During the pre-submission phase, we received 110 valid reports, out of 146 total valid reports from the whole event. That means 75% of the reports we triaged for H1–4420 came in before the day of the live event, a valuable opportunity we will look to repeat when we plan future events.
If you’re considering accepting pre-submissions for your next live hacking event, it’s very helpful to validate all pre-submission reports before the event, with a suggested bounty amount and internal team assignments for triage. Pull in other security team members to help with the workload if needed. Don’t underestimate how busy your bug bounty team will be during the event. The more you can complete ahead of time, with support from the broader team, the better.
Prepare internal teams
This live hacking event was focused on a few specific targets, but we received reports about many other assets. These researchers are good at what they do, and you don’t want to catch other internal teams off guard with alerting, escalations at odd hours, and a high volume of vulnerabilities to triage. Preparing internal teams and ensuring all teams have secondary oncalls set up is paramount to your success, particularly when running an event with international time zones.
Make your scope crystal clear
It’s vitally important to ensure that researchers understand the scope of your bug bounty program and what you are looking for ahead of time. This makes it easy for researchers to understand what you consider to be impactful, and therefore, where to focus their time. The scope of the overall program should be included on the event scope page and presented to researchers during the scope call.
Your out of scope list should be comprehensive as well — the less you have to clarify in responses to out of scope reports, the more time you have to handle more important things the day of the event. A clear scope also helps reduce bounty disputes during and after the event, giving your team and the researchers more time to focus on finding and fixing bugs.
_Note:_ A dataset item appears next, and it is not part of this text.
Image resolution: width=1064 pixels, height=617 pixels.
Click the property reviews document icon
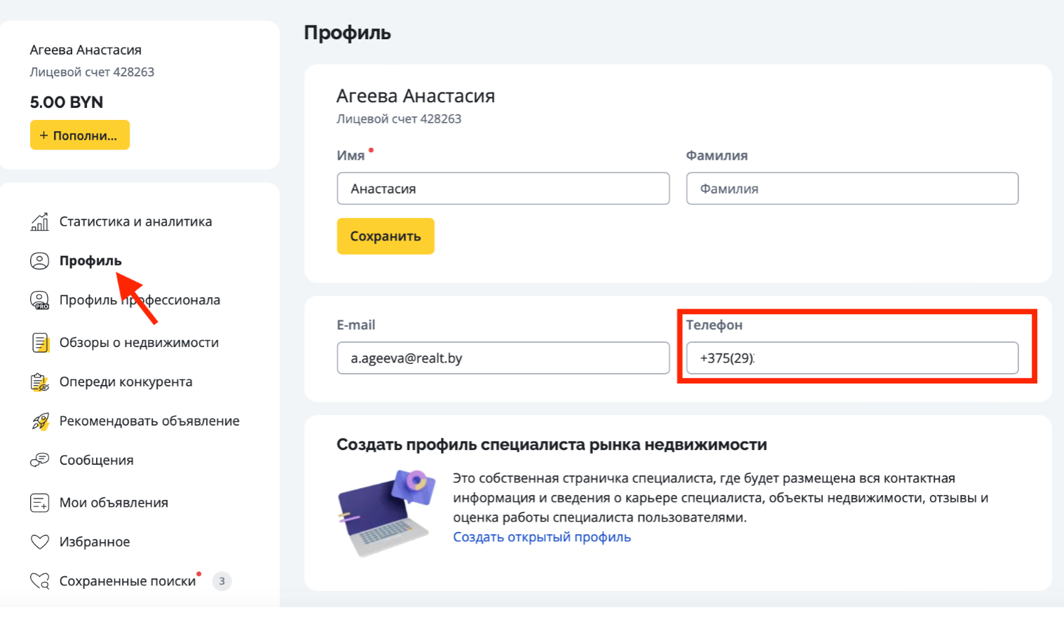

Aside from determining bounties for pre-submission reports ahead of time, it’s a good idea to have a matrix or bounty table to follow before/during/after the event. If you have an elevated bounty table for the event, make sure you have done your budget calculations ahead of time and have enough balance in your account to handle the increased awards from the event.
As always, it’s important to stay consistent with your payouts. Even more than usual, researchers at live events share bounty amounts and report details, so be as proactive and transparent as you can be about these decisions. Things move extremely fast at live events and time flies by, so it can be hard to keep up if you don’t have a clear matrix for your team to follow.
It takes a village
Depending on the size of your current bug bounty team, it’s likely you will need help with pre-submission validation, triage, and bounty determination before, during, and after the event. Ahead of the event, if you receive a large volume of reports, you may need to loop in other team members to handle the work.
Providing clear instructions on what exactly these team members need to do is important, especially if they don’t normally perform these types of tasks. Consider creating a playbook that everyone can follow for creating internal tasks, determining report severity, adding suggested bounty amounts to reports, and getting everyone invited to the appropriate event instance, communication channels, etc.
It’s also a good idea to have a designated role for everyone helping with the event. We normally have designated team members assigned to researcher questions, helping with triage questions, responding to and escalating critical reports, determining bounty amounts, and mentoring new bug hunters.
Be prepared for higher volumes of post-event work as well, especially if the event was successful in helping you find a lot of good bugs. Triaging all the reports, follow-up with researchers, resolving bounty disputes, clearing report queues, and escalation post-mortems can seem overwhelming if you’re not ready in advance. We looped in our entire AppSec team to help with the load, which eased the burden on the bug bounty team after a busy and productive event in London.